If it is true, the question would be if is it possible to do as well with a ground-based wind turbine. I think perhaps yes, by using the same method, putting light secondary turbines, avoiding a too massive generator as the wind turbine scales up. The weight of the flygen wing and the blades could be similar.
So we have a complex automated control, a higher land use due to the elevation angle of the tether, so difficult or not possible secondary use on a large area, or the requirement to implement AWES above forests or offshore or in deserts, all that against the mast and the heavier and less useful central part of the rotor. AWES could become a serious possibility.
Kite Scaling Laws and Aviation Regulations put severe limits on how much generator mass is practical. How big a Flygen do you predict is workable? The M600 is severely burdened to carry its mass and make high power in most-probable wind velocities. They are not proud of their tested power-curve, or they would share it.
kPower instead proposes the world’s largest existing generators, at GW scale, to be driven as Groundgens by power kite networks. This avoids Flygen mass scaling limits to exploit Utility Plant economy-of-scale and capital-legacy advantage.
Flygens work great up to about 5kW before issues like scaling laws, failure modes, safety factors, become critical. A formal aerospace scoring matrix would help better weigh positive against negative factors. The electrical tether is also problematic. Full M600 data made public would quickly settle all doubts.
Scaling laws and aviation regulations are two different concerns.
M600 is far to be perfect but is the most advanced AWES for electricity production. As I mentioned several times (Flygen) some studies show there is no impact of the flying mass when the flygen method is used. Moreover the generators onboard are light thanks to the high apparent wind speed.
With scaling laws we have the A 380. And soft wings are also impacted with scaling laws: Is the modern Power Kite the answer to Kite Power?.
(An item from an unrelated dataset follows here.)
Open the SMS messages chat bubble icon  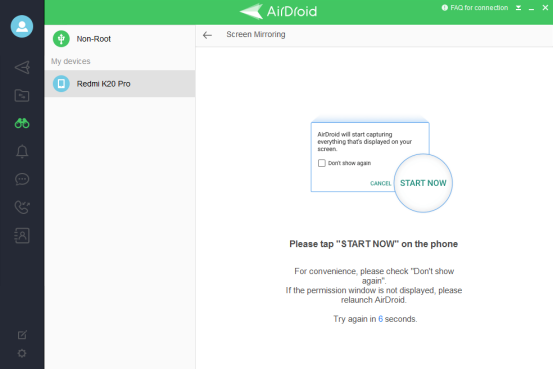point(22,179)
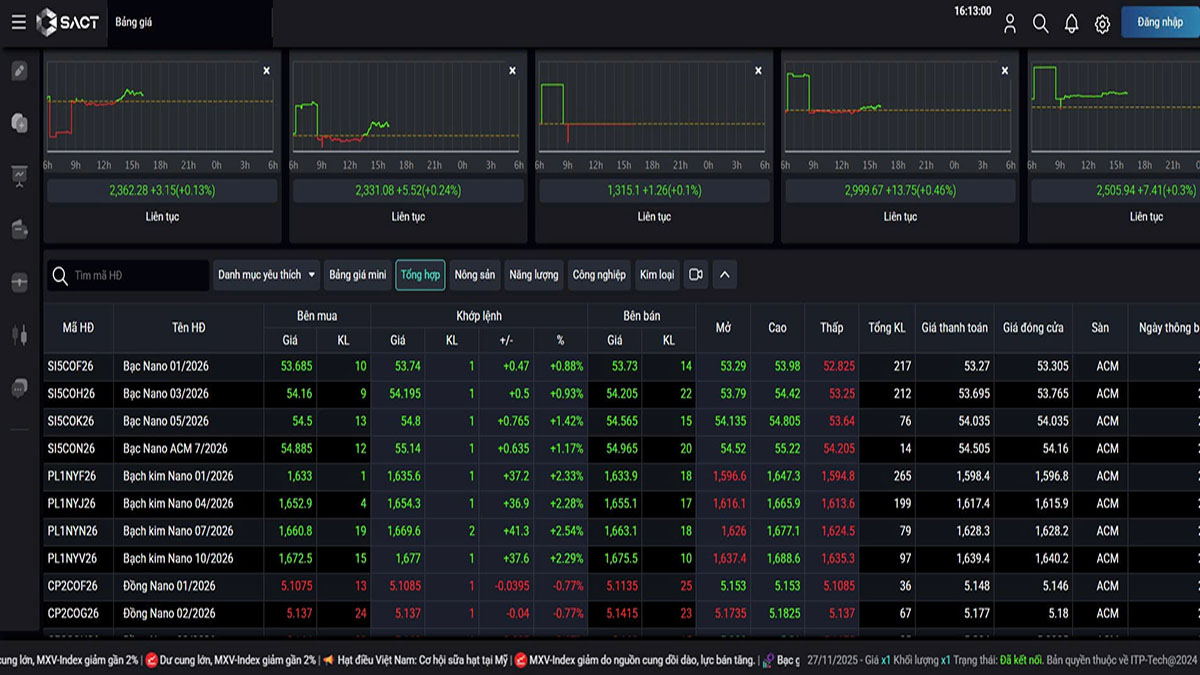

Read Old Forum posts on how kite-driven cableways can be matched to existing generators.
Aviation regulations reflect scaling laws by accounting for mass and velocity. These are not “two different concerns”, but two views of the same physics.
M600 is “most advanced” only to anyone who thinks Google does advanced aerospace. Its at best an advanced failure, by Fort Felker’s own 2010 criteria.
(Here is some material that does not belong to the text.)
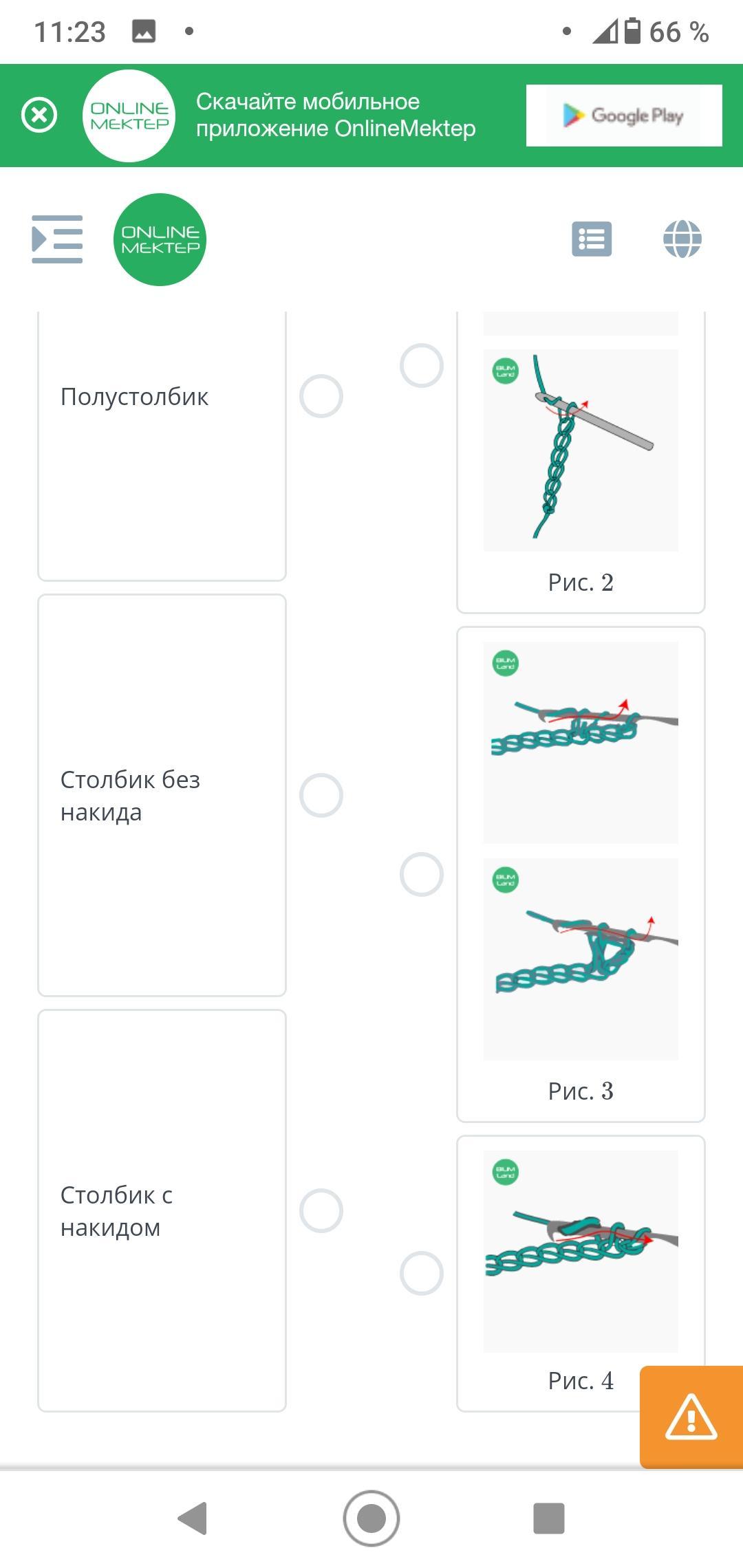Select the radio button beside Полустолбик
The image size is (743, 1568).
321,396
It is not even sure that a rigid wing is heavier than a soft wing for the same power.
I am. A soft wing more efficiently distributes loads, so its easier to maintain max working load. The rigid wing also carries resin mass for compressive structure, and many extras, like maybe even back-up parachutes (DamonL, Makani).
It would be nice if you had followed this on the Old Forum, to no be so unsure still. At least consider the latest 1kg paraglider. A rigid glider must weigh far more for comparable power performance.